VILNIUS – Russia's nuclear energy giant Rosatom is unable to ensure the reliability and safety of its technologies, as shown by last year's incidents at Belarus' Astravyets nuclear power plant (BelNPP) which threaten Lithuania's nuclear safety and national security, according to the country's intelligence agencies.
"Rosatom tries to retain position in the nuclear energy market; however, according to intelligence, the technologies it provides are defective," contrary to the corporation's claims that they meet high nuclear safety standards, the State Security Department and the Second Investigations Department under the Defense Ministry said in their annual national security threat assessment report published on Thursday.
"Available intelligence suggests that Belarus and Rosatom have withheld information on the incidents that occurred in the BelNPP as well as the defects that were identified in the systems of the reactors," they said.
In April last year, the Astravyets plant's Unit One was shut down for scheduled maintenance, but the defects found during it were not reported, according to the agencies.

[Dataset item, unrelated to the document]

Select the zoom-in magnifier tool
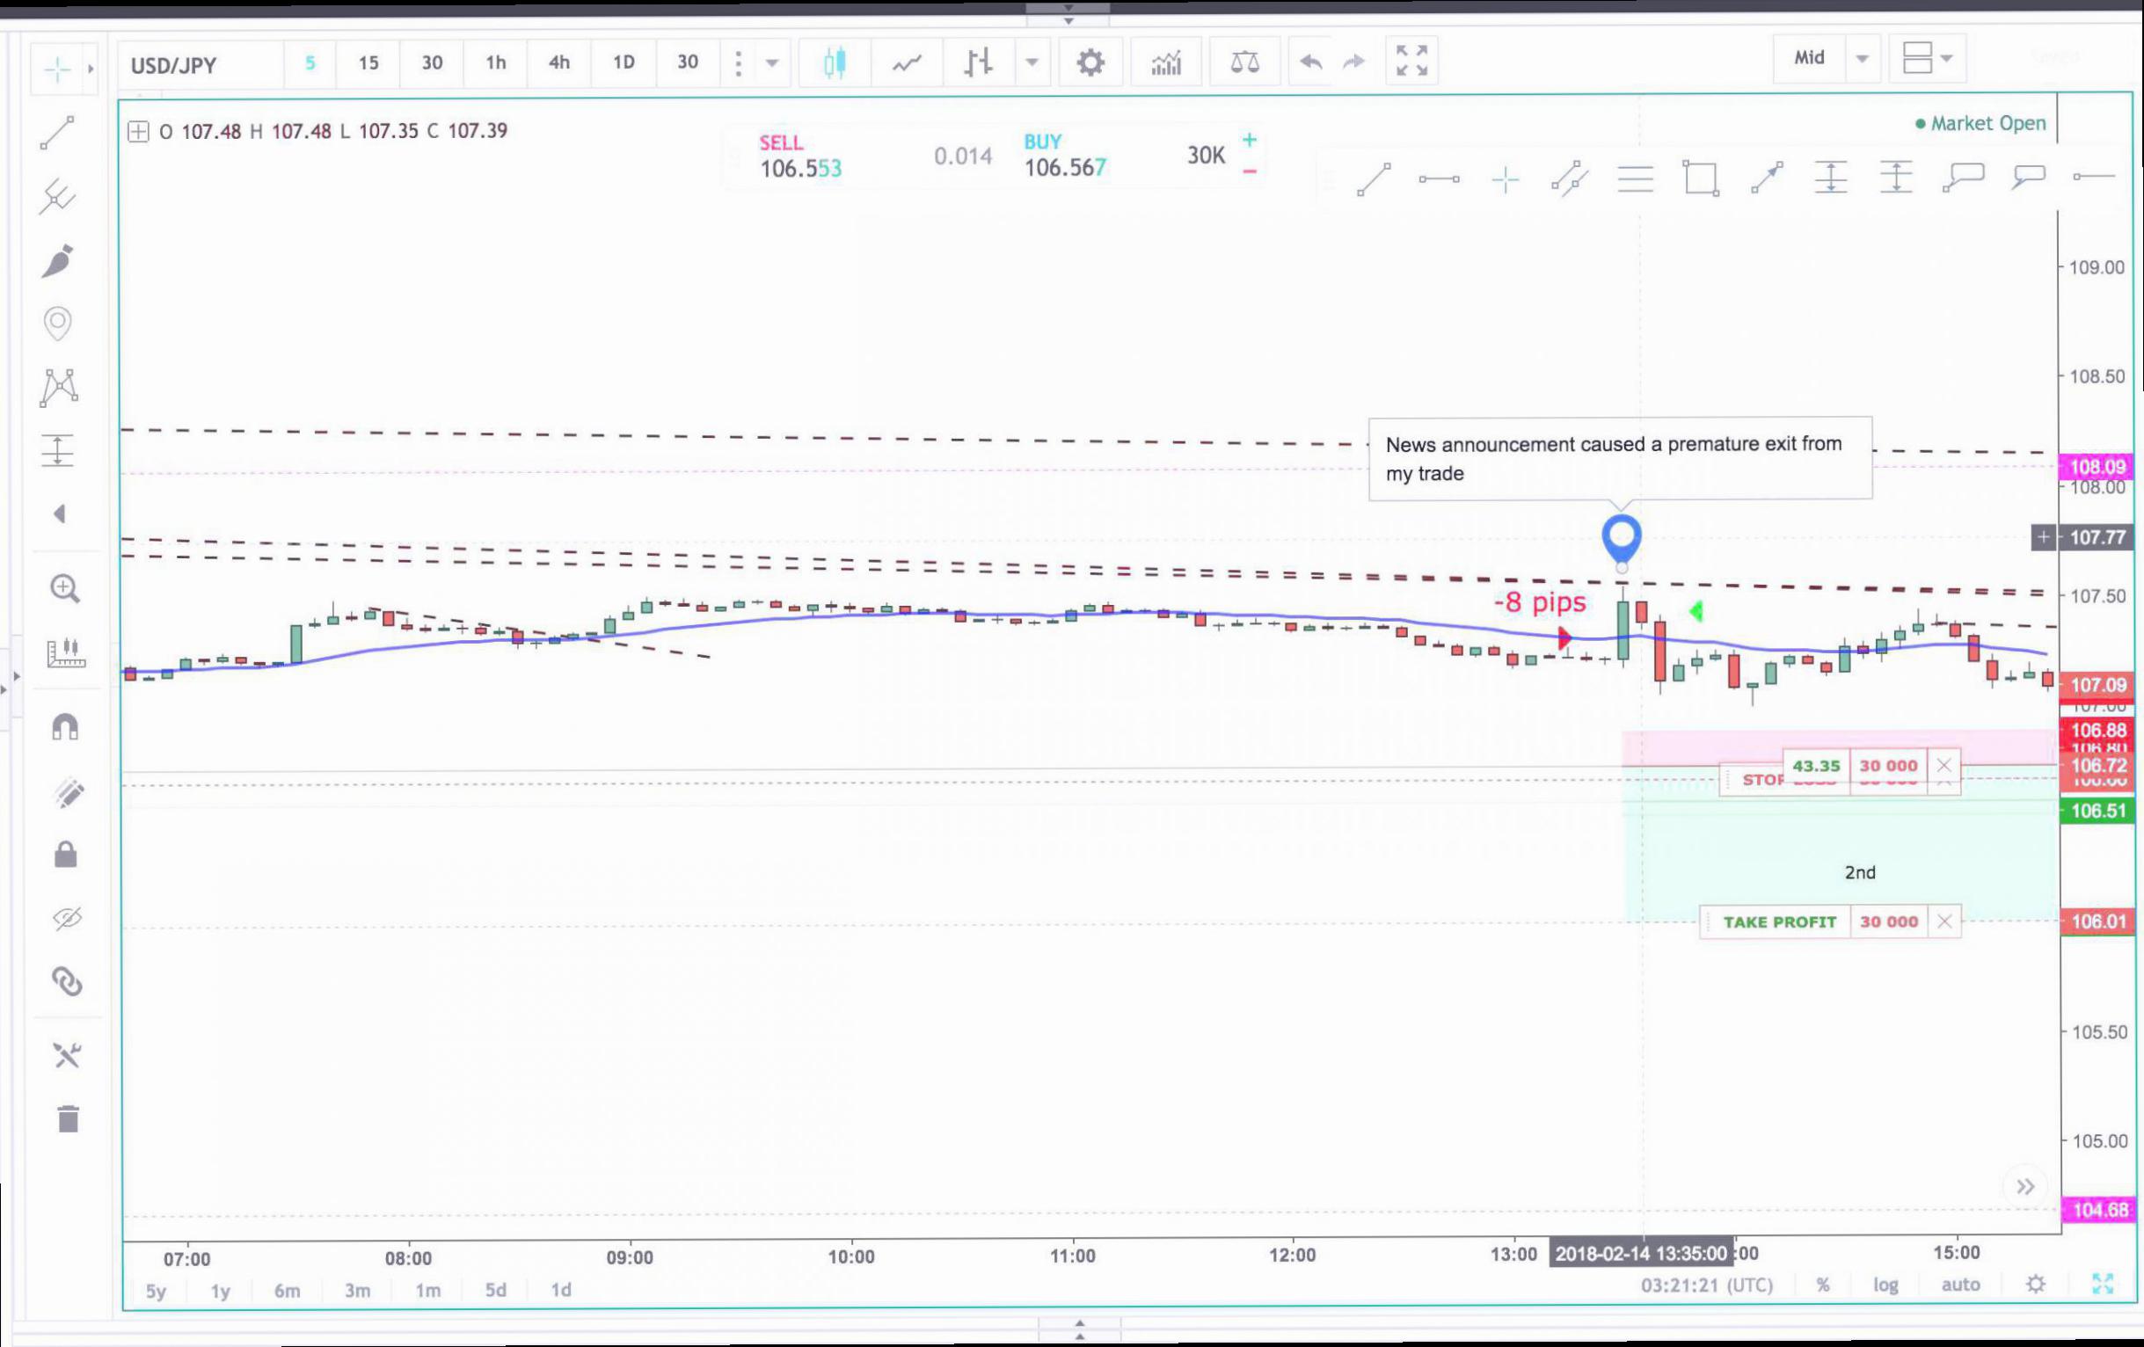This screenshot has width=2144, height=1347. pos(65,588)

"In May 2022, BelNPP control systems of Unit 1 detected cracks in the welding treads of the upper woodruff keys of the reactor pressure vessel. Informally, experts assessed that in order to fix the defects properly, it would be necessary to dismantle the reactor; however, such solution was not considered due to political reasons," they said.
The launch of Unit 2, scheduled for 2022, was delayed due to technical issues, according to the report.
"In February (2022), changes in the chemical composition of the water circulating in the reactor's primary circuit were identified – the water was contaminated with resin. It was imperative to clean the pipes of the primary circuit mechanically and unload the nuclear fuel assemblies. The nuclear fuel assemblies were unloaded, cleaned, some of them had to be replaced with the new ones."
"It is highly likely that new technical defects will continue to be detected in the BelNPP even after the launch of Unit 2."
The agencies also said that Rosatom has an ambition to expand its foreign operations and create dependence its technologies and that the corporation's management "usually takes the interests of Russia's political leadership into consideration".
Rosatom "has been implementing nuclear energy projects abroad by building and
servicing nuclear power plants and supplying uranium products" and thus "not only contributes to Russia’s national budget and finances the growth of the country’s military capabilities but also helps to project Russia’s political influence abroad", according to the report.